Medications That Can Cause Decreased Urine Output and Increased Blood Pressure
Several medications can simultaneously cause decreased urine output and increased blood pressure, with nonsteroidal anti-inflammatory drugs (NSAIDs) being the most significant class affecting both parameters. 1
NSAIDs
NSAIDs are the primary medications that can cause both decreased urine output and elevated blood pressure through several mechanisms:
Mechanism of action: NSAIDs inhibit cyclooxygenase enzymes, reducing prostaglandin synthesis 2
Renal effects:
- Reduce renal blood flow and glomerular filtration rate
- Decrease sodium excretion, causing fluid retention
- Blunt the natriuretic effect of loop diuretics and thiazides 3
- Can lead to acute renal failure in high-risk patients
Blood pressure effects:
Clinical significance:
- Effects are more pronounced in elderly patients, those with higher baseline BP, patients on antihypertensive therapy, or those with kidney disease 1
- Risk of decreased urine output is highest in patients with compromised renal perfusion who depend on prostaglandin synthesis to maintain normal renal function 5
Other Medications That Affect Both Parameters
Alpha-1 Adrenergic Receptor Blockers
- While typically used to improve urinary symptoms, they can paradoxically cause urinary retention in some patients 6
- Can impair renal sodium and water retention in patients with a solitary kidney 7
- Require careful monitoring in patients with pre-existing renal insufficiency 7
Vasopressors
- Vasopressors used in shock can increase blood pressure while potentially reducing urine output through vasoconstriction
- Vasopressin at high doses can markedly impair splanchnic circulation and renal perfusion 1
Calcineurin Inhibitors
- Listed as medications that can increase blood pressure 1
- Can cause nephrotoxicity leading to decreased urine output
Steroids
- Can cause sodium and fluid retention leading to decreased urine output
- Listed as medications that can increase blood pressure 1
Medications That Primarily Affect Blood Pressure
Several other medications can increase blood pressure without directly affecting urine output:
- Combined oral contraceptive pills: 6/3 mmHg increase with high doses of estrogen 1
- Antidepressants:
- SNRIs cause 2/1 mmHg increase
- Tricyclic antidepressants increase odds ratio of hypertension by 3.19 1
- Acetaminophen: Increased relative risk of 1.34 for hypertension with almost daily use 1
- Sympathomimetics: pseudoephedrine, cocaine, amphetamines 1
- Other medications: antimigraine serotonergics, recombinant human erythropoietin, antiangiogenesis and kinase inhibitors 1
- Herbal substances: alcohol, ma-huang, ginseng at high doses, licorice, St.
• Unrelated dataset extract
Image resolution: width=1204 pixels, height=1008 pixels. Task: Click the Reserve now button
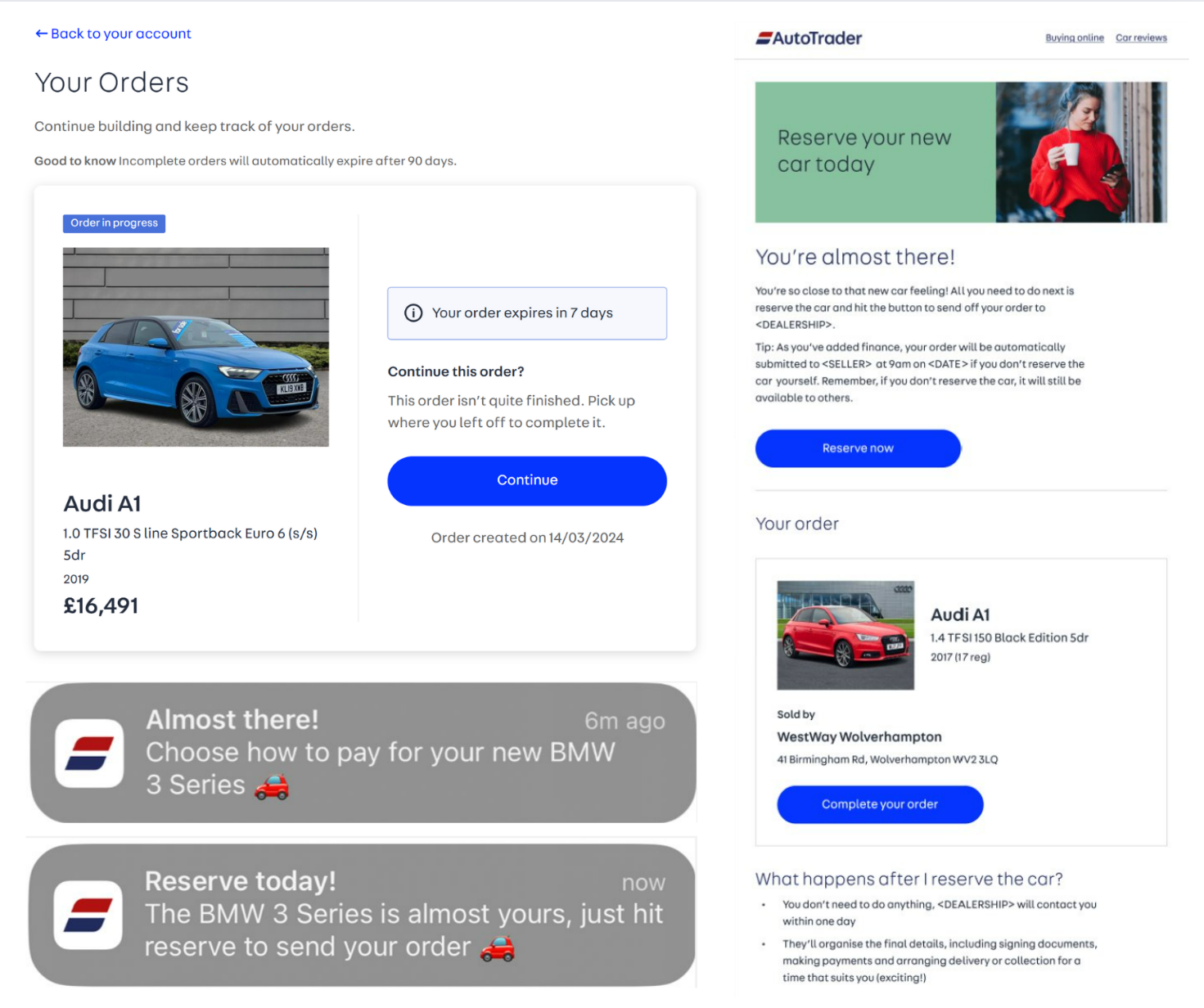coord(858,448)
John's wort, yohimbine 1
Clinical Approach
When evaluating a patient with decreased urine output and increased blood pressure:
- Review medication list for NSAIDs, alpha-blockers, vasopressors, calcineurin inhibitors, and steroids
- Assess renal function with serum creatinine, eGFR, and urinalysis 1
- Consider discontinuing the offending agent when possible
- Monitor closely for signs of worsening renal function in high-risk patients:
- Elderly
- Those with pre-existing renal disease
- Patients with heart failure
- Patients taking multiple medications that affect renal function
Important Considerations
- The individual effect of these medications on blood pressure and urine output can be highly variable 1
- Combination therapy with multiple agents affecting renal function (e.g., NSAIDs with diuretics or ACE inhibitors) significantly increases risk 3
- Calcium channel blockers may be preferable for hypertension control in patients requiring NSAIDs, as their efficacy is less affected by NSAIDs 4
Remember that medication-induced changes in urine output and blood pressure are often reversible upon discontinuation of the offending agent, but can lead to significant morbidity if not recognized promptly.